# Your task
Although the records contain pictures, repeat only the text of every line exactly.

******************************

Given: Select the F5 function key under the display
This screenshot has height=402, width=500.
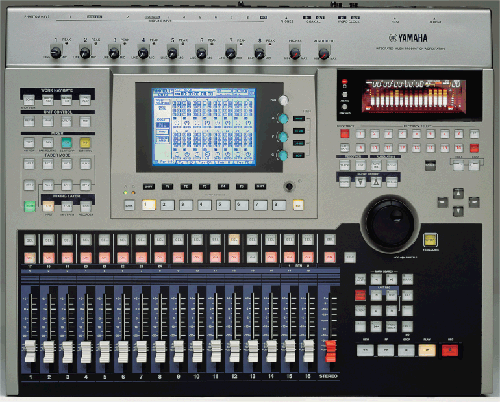Looking at the screenshot, I should 241,187.
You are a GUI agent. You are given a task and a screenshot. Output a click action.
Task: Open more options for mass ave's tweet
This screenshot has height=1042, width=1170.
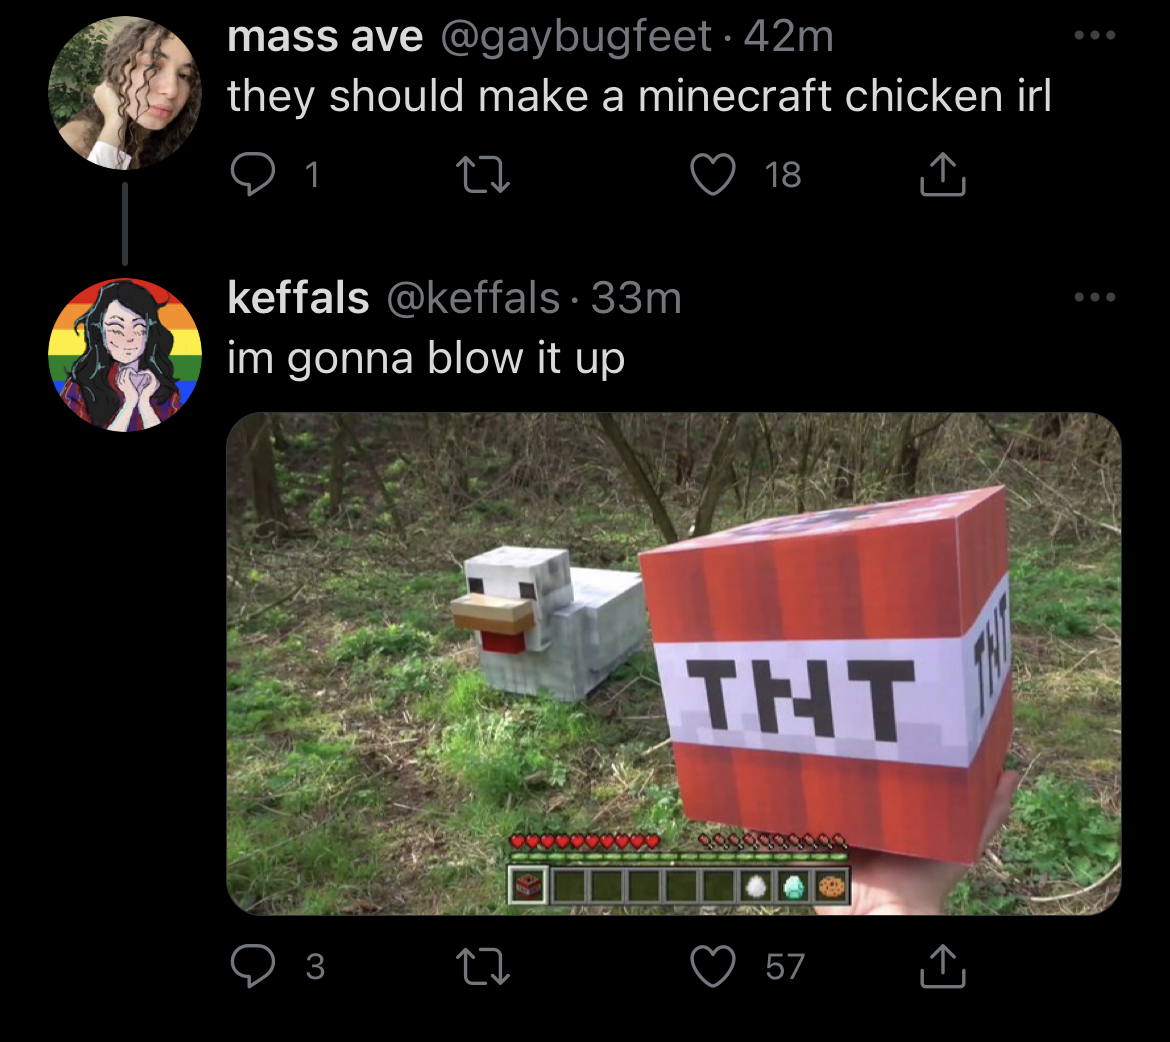click(x=1095, y=35)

******************************

# Written response
Given: Select the F5 function key under the display
This screenshot has height=402, width=500.
Looking at the screenshot, I should 241,187.
You are a GUI agent. You are given a task and a screenshot. Output a click action.
Task: Open more options for mass ave's tweet
This screenshot has height=1042, width=1170.
click(x=1095, y=35)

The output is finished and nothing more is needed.